The DAS API methods will only return up to 1000 records. If you need to retrieve more than 1000 items, you will need to paginate the records. This is achieved by making multiple API calls and crawling through multiple “pages” of data. We support two mechanisms: page-based and keyset pagination.
We recommend page-based pagination for beginners. It is the simplest and best way to get started. Keyset pagination is recommended for advanced users who need to query across large (500k+) datasets efficiently.
With this method, the user specifies the page number and the number of items they want per page. To iterate to the next page, increment the page number. This is easy, intuitive, and fast for most use cases.
Using pages requires the database to crawl across all items until it reaches the next page. For example, if you ask for page 100 and page size 1000, the database must traverse the first 1M records before returning your data.
For this reason, page-based pagination is not recommended for large datasets. Keyset pagination is far better suited for these types of workloads.

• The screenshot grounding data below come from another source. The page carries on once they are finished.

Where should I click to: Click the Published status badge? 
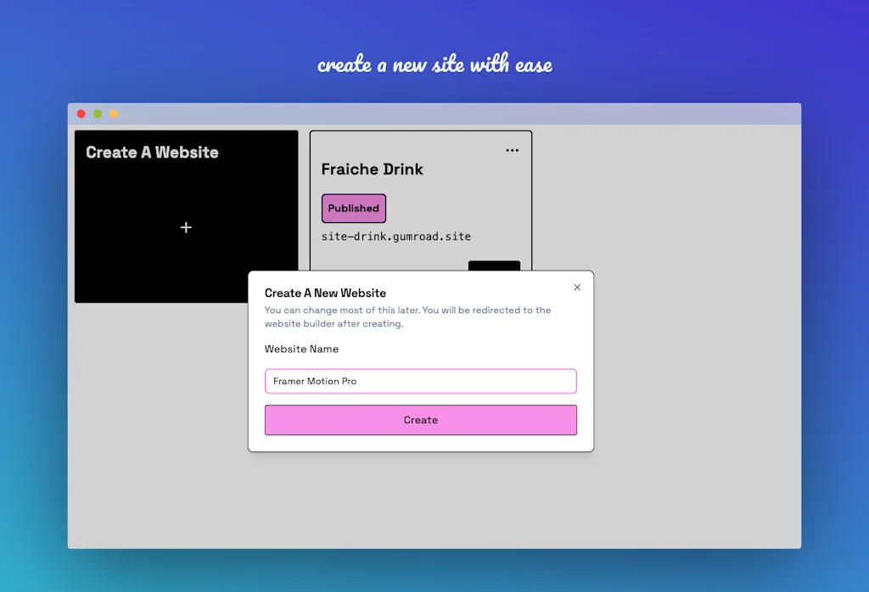[x=353, y=208]
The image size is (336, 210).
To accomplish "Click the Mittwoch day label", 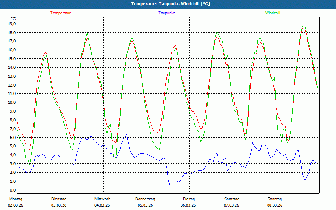I will point(102,199).
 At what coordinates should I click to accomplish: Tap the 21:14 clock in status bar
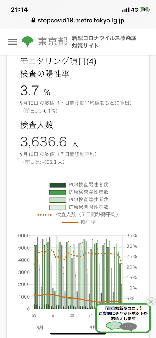click(x=20, y=10)
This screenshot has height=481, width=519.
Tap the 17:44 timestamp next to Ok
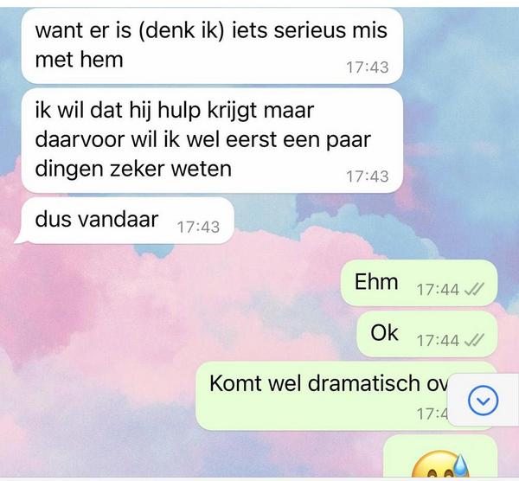click(438, 340)
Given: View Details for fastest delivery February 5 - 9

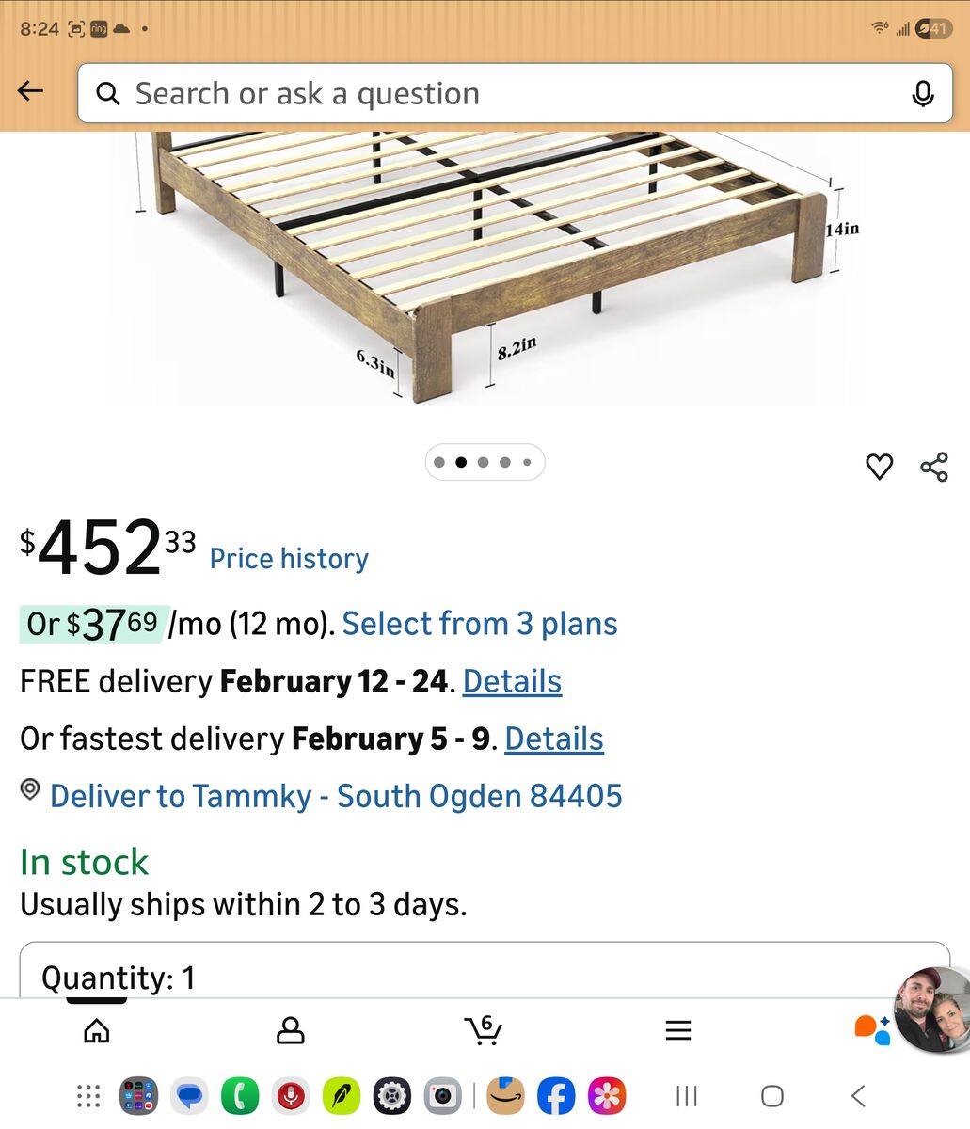Looking at the screenshot, I should [x=554, y=739].
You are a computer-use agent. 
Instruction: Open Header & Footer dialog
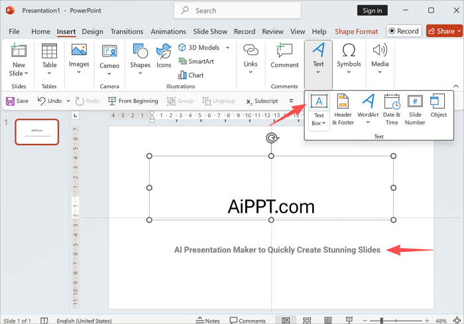pos(343,109)
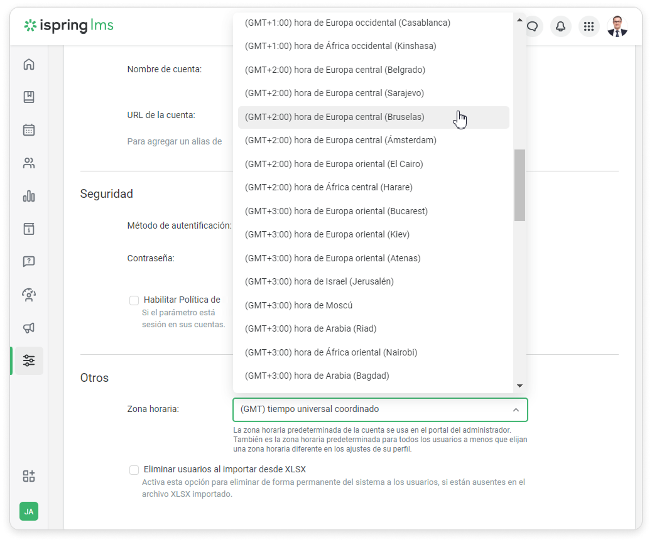Open the Calendar icon in sidebar
The height and width of the screenshot is (542, 652).
tap(29, 130)
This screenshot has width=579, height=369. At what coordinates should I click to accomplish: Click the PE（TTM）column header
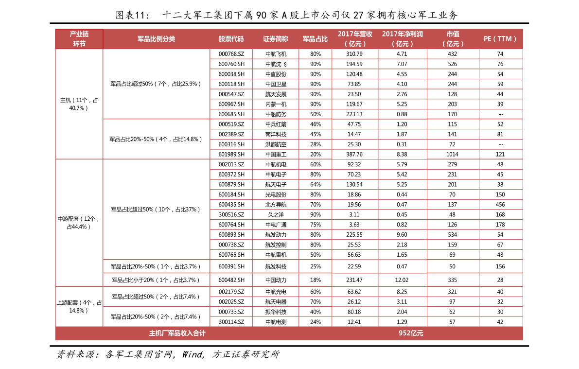point(501,39)
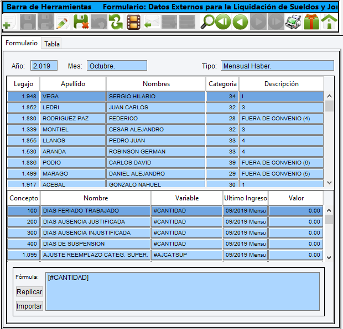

With this method, the user defines pages by providing conditions that filter the data set. For example, you can say, “Get me all assets with an ID > X but an ID < Y”. The user can traverse the entire dataset by modifying X or Y on each call. We provide two methods of keyset pagination:
Cursor-based – Easier to use but less flexible.
Range-based – More complex but very flexible.
Keyset pagination is only supported when sorting by id.
To query across a range, you can specify before and/or after. The query is essentially identical to “get me all assets after X but before Y”. You can traverse the dataset by updating each call’s before or after parameter.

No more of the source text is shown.